Crónicas de Gestão | A tripla hélice

Foi há cerca de 17 anos, enquanto fazia o mestrado cujo nome demasiadamente pomposo deixava esconder a sua importância para as políticas económicas e para a vida real, que pela primeira vez ouvi falar do conceito de tripla hélice. O Mestrado de Economia e Gestão de Ciência, Tecnologia e Inovação do ISEG, onde professores como Manuel Mira Godinho (um dos maiores investigadores de inovação nacionais), Bento Caraça (uns dos mais eminentes cientistas portugueses), Manuel Laranja (o pai da inovação industrial em Portugal) e até Manuel Heitor (atual Ministro da Ciência, Tecnologia e Ensino Superior) ensinavam como tudo aquilo que havia aprendido durante 5 anos de Licenciatura em Economia não estava inteiramente correto. Afinal, capital e trabalho não eram a chave, mas sim conceitos como Inovação Tecnológica, Empreendedorismo e Conhecimento. Esta constatação de que a história importa (que as capacidades das empresas são idiossincráticas e não abstratas como nos modelos microeconómicos), que a tecnologia é fundamental para o crescimento (como previam Schumpeter, Arrow e Nelson), que os agentes económicos dificilmente são racionais, abalou 5 anos de modelização e matematização económica. O modelo de inovação da hélice tripla refere-se a um conjunto de interações entre academia, indústria e governos para promover o desenvolvimento económico e social. Este conceito (entre muitos outros da “economia da inovação”) acabou por moldar de uma forma muito prática o crescimento dos EUA, com as ligações de universidades, como o MIT, a grandes empresas como a Google e a Apple, entre milhares de outras, e as políticas (sobretudo estatais) a demonstrarem o seu potencial. Na Europa, a abordagem foi muito mais institucional, mas o empresário e gestores de PME certamente ouviram falar das RIS3 e dos SI Inovação e de muitas outras políticas que foram desenhadas a pensar nesta tripla ligação sistémica.
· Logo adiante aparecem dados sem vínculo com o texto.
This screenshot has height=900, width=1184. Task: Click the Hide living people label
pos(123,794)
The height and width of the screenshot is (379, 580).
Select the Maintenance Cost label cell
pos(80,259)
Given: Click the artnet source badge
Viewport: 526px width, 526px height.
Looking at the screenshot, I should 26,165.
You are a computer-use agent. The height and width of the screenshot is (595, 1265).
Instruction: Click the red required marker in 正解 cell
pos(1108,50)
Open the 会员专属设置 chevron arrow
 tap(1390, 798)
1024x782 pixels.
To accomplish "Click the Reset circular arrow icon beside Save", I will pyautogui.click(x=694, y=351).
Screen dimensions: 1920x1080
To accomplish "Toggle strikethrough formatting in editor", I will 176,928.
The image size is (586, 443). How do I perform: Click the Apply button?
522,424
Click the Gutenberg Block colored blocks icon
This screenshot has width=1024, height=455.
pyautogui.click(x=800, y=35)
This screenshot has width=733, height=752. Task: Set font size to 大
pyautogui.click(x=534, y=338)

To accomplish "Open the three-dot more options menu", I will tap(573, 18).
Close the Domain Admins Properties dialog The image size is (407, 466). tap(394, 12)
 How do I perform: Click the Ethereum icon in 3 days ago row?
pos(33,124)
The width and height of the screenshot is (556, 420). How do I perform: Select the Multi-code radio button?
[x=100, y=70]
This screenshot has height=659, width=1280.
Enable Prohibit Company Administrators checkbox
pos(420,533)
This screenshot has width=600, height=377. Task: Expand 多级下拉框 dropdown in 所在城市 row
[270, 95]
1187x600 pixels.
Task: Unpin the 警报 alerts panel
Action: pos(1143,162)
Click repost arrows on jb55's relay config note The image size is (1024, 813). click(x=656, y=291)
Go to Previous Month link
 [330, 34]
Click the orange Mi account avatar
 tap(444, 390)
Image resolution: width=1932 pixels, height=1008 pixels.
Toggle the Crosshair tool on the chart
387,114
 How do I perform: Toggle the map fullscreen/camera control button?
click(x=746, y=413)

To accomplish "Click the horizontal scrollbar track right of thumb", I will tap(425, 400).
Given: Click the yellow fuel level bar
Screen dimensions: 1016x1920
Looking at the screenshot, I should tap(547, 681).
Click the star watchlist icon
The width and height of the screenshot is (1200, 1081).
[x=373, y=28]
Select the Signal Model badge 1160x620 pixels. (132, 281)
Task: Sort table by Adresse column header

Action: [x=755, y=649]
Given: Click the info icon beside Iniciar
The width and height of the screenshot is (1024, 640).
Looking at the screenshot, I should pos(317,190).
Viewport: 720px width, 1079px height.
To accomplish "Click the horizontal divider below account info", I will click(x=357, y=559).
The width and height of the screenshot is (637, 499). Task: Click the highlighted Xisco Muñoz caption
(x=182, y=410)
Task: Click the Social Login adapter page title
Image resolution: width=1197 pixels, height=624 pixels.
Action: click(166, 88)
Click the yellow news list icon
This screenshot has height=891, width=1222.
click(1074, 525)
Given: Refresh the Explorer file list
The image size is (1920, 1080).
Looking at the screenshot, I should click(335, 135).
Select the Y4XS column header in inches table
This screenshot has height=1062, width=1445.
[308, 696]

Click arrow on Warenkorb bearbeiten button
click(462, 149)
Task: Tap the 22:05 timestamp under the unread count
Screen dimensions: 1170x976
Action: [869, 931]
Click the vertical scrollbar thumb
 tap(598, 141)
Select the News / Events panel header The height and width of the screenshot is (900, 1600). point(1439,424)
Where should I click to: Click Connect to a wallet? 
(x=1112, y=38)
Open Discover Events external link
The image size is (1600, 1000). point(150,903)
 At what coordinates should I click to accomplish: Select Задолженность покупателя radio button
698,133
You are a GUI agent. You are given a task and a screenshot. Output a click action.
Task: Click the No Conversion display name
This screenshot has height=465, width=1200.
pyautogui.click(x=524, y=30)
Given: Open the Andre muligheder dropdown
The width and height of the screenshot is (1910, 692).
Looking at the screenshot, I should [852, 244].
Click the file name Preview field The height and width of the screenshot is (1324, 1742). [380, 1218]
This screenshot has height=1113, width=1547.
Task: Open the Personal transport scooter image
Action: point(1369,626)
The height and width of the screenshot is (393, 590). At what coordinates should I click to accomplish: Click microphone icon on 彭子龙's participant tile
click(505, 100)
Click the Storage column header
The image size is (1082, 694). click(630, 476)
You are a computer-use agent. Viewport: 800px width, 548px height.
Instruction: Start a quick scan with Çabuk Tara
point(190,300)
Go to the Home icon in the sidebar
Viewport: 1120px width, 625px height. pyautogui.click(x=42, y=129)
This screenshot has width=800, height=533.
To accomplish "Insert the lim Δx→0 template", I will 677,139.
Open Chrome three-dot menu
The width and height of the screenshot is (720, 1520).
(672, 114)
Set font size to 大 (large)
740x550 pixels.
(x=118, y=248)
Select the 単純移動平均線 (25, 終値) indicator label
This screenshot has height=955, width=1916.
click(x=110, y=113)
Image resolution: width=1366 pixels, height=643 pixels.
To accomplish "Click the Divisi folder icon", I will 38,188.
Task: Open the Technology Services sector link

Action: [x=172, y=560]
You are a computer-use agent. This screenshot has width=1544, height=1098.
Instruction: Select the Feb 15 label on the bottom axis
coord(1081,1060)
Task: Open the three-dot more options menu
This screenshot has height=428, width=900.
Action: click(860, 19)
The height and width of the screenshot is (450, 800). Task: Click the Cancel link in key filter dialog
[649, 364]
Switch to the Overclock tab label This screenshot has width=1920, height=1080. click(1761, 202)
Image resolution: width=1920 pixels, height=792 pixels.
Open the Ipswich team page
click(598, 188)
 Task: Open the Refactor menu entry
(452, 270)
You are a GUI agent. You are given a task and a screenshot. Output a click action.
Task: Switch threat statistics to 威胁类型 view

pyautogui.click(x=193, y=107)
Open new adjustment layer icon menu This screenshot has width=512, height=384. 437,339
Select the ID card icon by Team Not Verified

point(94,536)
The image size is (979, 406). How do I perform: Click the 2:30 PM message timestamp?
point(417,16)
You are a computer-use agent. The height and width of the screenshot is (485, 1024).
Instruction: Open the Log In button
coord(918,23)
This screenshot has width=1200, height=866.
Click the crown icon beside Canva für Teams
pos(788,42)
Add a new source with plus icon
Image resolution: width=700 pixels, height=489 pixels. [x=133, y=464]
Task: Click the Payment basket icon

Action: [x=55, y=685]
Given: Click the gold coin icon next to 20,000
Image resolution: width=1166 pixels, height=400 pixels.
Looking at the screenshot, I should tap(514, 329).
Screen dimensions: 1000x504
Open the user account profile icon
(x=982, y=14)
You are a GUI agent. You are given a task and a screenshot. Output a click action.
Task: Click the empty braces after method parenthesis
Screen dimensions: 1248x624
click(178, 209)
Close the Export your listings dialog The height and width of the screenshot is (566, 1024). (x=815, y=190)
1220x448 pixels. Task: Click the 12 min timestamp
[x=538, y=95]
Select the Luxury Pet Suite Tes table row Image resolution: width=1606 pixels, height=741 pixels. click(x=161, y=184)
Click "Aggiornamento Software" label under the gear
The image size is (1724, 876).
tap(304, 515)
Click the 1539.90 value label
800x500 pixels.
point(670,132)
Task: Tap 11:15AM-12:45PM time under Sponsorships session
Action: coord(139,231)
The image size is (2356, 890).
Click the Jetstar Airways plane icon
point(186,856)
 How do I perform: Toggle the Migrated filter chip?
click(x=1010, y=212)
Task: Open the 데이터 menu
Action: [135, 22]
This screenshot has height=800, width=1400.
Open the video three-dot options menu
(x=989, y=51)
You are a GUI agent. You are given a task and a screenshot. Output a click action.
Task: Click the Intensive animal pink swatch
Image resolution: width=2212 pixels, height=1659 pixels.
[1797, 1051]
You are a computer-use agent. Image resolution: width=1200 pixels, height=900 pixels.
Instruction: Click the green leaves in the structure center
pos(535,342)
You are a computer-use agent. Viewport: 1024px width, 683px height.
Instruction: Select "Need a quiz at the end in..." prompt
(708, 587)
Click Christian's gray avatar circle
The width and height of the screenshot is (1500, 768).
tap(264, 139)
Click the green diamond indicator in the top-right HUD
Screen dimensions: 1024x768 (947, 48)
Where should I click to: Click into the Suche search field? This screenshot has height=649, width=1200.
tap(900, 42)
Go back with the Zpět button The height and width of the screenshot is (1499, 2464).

Mas 17 anos de ciência aliada a uma perspetiva mais prática permitiram perceber que nem sempre esta hélice está oleada. Universidades e politécnicos perdem-se no seu interior opaco e burocrático sem perceber a linguagem da indústria, empresários perdem-se em esquemas para financiar máquinas em vez de apostar em inovação e entidades de política centram-se na forma de maximizar reeleições. Esta trindade é fundamental em qualquer país, mas sem uma verdadeira compreensão para além da miopia, a hélice apenas produz vento vazio.